This is Common Core State Standards Support Video for Mathematics. The standard is 2.NBT.B.9.
This standard reads: Explain why addition and subtraction strategies work using place value and the properties of operations. It's a fairly simplistic standard. So let's look at the related and connected standards to this. If we look at 2.NBT.5 that one states fluently add or subtract within a hundred. This is also connected to 2.NBT.6, which involves adding up to 4 two-digit numbers using strategies based on place value and properties of operations. Also 2NBT.7 states add and subtract within a thousand using concrete models or drawings and strategies based on place value and properties of operations. Also related to standard 2.NBT.9 is standard 2.NBT.8, which states mentally add or subtract 10 or 100 to a given number 100 to 900.
At this level, strategies for adding and subtracting whole numbers will be based primarily on definitions and conventions regarding place value in the base ten system, so that's very important. It's the foundation, the fundamental idea that only like items can be added or subtracted. This is critical. Also we will use the commutative property of addition and the associative property of addition. Now it's important to go ahead and use the formal terms; in this way, students will already know the proper terminology. That way they won't have to use a simpler term that's been taught to them and throw it out and re-learn the proper terms later. The concept of equality will be used extensively. A lot of basic arithmetic is about composing, decomposing and rearranging items. Conservation of numbers is important, as is the substitution principle.

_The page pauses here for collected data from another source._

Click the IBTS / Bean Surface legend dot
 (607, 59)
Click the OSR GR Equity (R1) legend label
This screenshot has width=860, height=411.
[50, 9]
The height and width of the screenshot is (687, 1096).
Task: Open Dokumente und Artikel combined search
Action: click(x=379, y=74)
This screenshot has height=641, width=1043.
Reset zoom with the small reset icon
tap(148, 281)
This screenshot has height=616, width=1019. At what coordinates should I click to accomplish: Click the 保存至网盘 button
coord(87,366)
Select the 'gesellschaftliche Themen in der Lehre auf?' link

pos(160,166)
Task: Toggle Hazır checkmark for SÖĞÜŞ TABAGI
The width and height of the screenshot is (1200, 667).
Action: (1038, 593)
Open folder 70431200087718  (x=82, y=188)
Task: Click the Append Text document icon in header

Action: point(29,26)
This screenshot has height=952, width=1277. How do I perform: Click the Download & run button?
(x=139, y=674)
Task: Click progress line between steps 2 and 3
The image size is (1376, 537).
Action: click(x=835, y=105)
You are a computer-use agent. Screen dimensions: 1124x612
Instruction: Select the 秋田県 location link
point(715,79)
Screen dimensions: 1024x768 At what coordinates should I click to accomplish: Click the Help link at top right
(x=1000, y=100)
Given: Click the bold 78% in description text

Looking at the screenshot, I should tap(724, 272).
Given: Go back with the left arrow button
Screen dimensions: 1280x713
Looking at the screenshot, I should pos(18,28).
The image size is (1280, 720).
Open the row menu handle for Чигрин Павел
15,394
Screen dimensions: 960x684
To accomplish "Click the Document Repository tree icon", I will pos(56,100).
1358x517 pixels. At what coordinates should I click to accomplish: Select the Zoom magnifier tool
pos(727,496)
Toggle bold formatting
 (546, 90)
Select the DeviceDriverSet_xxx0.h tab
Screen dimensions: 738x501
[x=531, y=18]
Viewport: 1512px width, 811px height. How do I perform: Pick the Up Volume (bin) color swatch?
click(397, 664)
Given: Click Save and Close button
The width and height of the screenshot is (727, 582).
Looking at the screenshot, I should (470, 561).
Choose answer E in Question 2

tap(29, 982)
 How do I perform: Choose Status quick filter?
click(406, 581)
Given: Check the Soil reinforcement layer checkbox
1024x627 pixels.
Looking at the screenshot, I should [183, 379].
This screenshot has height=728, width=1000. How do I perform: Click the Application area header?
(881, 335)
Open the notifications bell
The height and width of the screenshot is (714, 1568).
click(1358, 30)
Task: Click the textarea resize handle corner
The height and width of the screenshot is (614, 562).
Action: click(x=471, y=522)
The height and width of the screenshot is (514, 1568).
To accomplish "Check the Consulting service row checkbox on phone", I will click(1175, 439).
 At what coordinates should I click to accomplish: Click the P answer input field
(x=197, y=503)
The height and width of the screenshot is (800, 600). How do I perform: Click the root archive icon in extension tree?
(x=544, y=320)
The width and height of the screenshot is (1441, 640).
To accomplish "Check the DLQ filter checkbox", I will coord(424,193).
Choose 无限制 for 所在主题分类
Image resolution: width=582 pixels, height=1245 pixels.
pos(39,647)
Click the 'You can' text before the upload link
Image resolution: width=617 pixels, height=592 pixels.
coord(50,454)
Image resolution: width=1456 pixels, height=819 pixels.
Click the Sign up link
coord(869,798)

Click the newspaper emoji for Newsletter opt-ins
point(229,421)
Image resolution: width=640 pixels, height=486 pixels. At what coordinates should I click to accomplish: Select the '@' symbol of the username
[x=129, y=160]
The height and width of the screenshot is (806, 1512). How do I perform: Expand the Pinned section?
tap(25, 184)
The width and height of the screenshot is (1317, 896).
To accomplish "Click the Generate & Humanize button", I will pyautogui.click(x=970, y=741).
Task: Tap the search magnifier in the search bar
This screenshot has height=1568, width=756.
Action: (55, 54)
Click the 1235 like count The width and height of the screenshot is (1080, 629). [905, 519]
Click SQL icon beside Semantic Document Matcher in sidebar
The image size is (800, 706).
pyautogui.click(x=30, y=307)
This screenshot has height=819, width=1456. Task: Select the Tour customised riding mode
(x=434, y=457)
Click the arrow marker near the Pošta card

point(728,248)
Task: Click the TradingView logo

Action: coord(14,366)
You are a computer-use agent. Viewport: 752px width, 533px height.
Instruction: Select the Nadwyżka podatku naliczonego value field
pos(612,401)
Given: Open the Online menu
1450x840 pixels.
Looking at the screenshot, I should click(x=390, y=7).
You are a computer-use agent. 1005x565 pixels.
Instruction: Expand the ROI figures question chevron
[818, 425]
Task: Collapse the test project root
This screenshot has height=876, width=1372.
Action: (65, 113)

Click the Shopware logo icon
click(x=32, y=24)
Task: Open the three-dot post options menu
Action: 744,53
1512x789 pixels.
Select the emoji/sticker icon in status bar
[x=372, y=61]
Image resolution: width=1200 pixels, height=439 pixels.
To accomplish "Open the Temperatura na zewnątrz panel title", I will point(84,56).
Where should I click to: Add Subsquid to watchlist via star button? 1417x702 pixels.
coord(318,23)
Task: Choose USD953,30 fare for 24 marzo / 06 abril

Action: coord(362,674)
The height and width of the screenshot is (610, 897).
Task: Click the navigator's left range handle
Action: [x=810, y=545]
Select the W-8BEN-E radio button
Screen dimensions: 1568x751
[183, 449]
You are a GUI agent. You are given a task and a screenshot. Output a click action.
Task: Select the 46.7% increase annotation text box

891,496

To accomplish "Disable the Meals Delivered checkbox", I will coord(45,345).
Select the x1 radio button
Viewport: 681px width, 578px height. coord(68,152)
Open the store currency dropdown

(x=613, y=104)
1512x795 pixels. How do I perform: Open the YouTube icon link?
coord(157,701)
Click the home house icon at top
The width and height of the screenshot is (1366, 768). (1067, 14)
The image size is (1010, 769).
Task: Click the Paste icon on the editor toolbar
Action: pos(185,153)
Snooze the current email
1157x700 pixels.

Just a little bit of review, the conservation of number refers to the idea that if a group of objects is rearranged the number of objects still remains the same. So if I started out with two sets of three like I have here, I could rearrange them to say a set of four and a set of two. But I still have the same amount. Nothing changed, other than the positions. Related to this is the substitution principle that states that one expression can be replaced with another as long as they are of equal value. That deals more with written symbolism. For example, the two groups of three I could express as three plus three. I can replace that with four plus two because they are equivalent. In turn I could substitute six for the four plus two because again they are of equal value.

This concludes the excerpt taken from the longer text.